== WORK REQUIRED ==
Extract the lines of the records starting at the line containing "Select timestamp 2022-09-19 10:20:56" and ending at the line containing "tap(197, 140)", and copy them exactly.

** Start DATA FOR THIS TASK **

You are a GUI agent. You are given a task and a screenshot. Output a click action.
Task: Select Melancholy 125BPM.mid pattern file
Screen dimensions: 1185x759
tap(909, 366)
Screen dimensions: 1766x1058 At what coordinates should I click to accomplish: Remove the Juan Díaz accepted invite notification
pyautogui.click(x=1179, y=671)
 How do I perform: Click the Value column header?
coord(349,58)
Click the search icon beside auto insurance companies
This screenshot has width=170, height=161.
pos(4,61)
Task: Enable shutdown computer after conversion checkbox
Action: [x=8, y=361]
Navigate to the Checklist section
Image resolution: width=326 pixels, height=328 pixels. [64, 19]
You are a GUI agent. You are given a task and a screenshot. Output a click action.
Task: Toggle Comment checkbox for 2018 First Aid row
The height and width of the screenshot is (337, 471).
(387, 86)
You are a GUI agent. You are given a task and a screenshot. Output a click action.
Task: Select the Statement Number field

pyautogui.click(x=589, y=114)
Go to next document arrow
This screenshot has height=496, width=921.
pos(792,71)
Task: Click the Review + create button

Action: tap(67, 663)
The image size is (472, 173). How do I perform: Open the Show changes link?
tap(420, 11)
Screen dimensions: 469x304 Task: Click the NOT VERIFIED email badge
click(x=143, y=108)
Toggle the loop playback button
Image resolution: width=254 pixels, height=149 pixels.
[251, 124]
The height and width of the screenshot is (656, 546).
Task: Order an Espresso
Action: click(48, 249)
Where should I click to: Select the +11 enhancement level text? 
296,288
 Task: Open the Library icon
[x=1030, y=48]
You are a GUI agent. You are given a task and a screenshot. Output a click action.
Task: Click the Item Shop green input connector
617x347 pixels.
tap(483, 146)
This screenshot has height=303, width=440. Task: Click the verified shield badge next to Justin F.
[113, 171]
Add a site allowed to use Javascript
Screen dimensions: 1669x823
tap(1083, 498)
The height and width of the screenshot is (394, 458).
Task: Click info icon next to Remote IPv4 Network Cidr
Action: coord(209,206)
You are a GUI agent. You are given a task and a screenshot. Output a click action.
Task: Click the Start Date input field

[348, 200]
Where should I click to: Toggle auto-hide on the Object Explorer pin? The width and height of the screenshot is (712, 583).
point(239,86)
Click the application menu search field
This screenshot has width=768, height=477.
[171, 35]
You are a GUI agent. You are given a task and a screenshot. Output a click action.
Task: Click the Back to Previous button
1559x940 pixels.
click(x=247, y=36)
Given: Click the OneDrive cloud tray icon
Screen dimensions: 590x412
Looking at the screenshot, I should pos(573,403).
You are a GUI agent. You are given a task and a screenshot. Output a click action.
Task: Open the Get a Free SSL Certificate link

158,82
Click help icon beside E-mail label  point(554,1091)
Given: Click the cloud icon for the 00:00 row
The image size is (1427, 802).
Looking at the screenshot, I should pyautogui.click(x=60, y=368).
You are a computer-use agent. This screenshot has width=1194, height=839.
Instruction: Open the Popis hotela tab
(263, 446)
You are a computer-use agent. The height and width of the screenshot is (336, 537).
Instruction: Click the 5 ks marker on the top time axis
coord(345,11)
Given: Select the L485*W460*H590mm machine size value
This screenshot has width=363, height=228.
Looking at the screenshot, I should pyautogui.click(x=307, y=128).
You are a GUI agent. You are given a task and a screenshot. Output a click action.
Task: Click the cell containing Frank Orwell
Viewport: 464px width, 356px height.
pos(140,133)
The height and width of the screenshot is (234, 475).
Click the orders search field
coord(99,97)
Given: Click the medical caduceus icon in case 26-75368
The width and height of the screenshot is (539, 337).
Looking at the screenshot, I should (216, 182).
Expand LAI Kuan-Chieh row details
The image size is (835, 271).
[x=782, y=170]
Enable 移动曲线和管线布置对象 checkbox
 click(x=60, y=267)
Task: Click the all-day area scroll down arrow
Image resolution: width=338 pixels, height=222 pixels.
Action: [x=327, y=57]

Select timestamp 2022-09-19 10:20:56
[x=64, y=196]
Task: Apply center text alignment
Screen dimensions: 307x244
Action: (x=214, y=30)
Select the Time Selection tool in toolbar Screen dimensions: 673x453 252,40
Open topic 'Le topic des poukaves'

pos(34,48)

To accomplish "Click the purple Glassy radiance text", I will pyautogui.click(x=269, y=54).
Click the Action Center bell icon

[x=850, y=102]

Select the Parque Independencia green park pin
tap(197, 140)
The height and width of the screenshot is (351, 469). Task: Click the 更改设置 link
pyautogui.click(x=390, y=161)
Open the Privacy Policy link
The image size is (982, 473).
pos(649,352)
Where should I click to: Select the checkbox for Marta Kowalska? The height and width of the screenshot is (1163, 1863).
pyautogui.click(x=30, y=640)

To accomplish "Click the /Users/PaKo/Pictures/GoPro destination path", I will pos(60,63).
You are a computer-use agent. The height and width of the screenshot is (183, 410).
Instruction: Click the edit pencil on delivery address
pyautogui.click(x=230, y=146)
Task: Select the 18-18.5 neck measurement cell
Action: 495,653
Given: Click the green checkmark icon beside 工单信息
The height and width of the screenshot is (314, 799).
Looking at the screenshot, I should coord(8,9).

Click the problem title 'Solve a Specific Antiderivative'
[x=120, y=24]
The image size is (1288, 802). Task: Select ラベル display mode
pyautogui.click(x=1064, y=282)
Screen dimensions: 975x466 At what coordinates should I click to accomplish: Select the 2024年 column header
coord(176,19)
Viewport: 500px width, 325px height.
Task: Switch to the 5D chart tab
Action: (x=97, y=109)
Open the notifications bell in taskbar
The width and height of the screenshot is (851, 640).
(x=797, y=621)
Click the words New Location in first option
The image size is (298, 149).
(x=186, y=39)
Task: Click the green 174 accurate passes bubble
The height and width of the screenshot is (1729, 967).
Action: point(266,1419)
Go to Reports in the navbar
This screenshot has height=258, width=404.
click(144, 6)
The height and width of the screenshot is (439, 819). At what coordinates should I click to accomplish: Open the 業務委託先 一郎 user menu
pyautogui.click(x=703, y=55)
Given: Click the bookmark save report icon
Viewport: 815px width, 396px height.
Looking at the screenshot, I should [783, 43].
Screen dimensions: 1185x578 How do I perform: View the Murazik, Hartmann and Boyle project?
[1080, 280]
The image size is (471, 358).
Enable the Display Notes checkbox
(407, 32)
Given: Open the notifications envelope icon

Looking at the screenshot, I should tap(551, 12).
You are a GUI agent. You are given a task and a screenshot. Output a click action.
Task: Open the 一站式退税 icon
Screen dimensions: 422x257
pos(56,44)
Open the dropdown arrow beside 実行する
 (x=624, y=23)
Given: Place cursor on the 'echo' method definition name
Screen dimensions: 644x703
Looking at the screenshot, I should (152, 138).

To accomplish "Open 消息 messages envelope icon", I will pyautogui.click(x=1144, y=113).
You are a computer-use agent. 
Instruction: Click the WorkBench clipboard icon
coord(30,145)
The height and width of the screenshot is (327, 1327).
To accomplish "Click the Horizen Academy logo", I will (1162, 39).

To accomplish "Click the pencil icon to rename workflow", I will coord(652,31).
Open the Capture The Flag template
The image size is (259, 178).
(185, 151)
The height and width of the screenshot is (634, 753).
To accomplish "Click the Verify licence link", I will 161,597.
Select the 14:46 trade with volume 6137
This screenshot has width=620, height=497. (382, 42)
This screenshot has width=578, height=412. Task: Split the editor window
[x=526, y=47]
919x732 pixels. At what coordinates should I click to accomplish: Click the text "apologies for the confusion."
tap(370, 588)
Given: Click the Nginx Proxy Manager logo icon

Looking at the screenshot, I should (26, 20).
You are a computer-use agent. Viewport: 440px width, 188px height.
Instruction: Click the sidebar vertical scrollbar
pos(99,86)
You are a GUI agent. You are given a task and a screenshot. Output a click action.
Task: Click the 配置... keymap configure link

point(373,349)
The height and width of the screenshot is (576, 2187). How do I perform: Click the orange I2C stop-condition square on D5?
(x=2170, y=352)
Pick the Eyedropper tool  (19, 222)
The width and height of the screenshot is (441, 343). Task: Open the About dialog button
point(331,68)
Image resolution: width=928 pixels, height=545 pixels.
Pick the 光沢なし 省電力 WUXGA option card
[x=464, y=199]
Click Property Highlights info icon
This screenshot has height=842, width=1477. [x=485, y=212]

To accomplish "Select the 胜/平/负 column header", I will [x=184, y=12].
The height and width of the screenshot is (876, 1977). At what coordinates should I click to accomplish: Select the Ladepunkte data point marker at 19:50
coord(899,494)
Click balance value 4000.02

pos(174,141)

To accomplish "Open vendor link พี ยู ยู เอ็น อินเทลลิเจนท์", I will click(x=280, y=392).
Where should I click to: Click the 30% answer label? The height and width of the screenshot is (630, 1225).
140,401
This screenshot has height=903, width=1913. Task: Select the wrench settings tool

** End DATA FOR THIS TASK **

== EXERCISE SOLUTION ==
Select timestamp 2022-09-19 10:20:56
[x=64, y=196]
Task: Apply center text alignment
Screen dimensions: 307x244
Action: (x=214, y=30)
Select the Time Selection tool in toolbar Screen dimensions: 673x453 252,40
Open topic 'Le topic des poukaves'

pos(34,48)

To accomplish "Click the purple Glassy radiance text", I will pyautogui.click(x=269, y=54).
Click the Action Center bell icon

[x=850, y=102]

Select the Parque Independencia green park pin
tap(197, 140)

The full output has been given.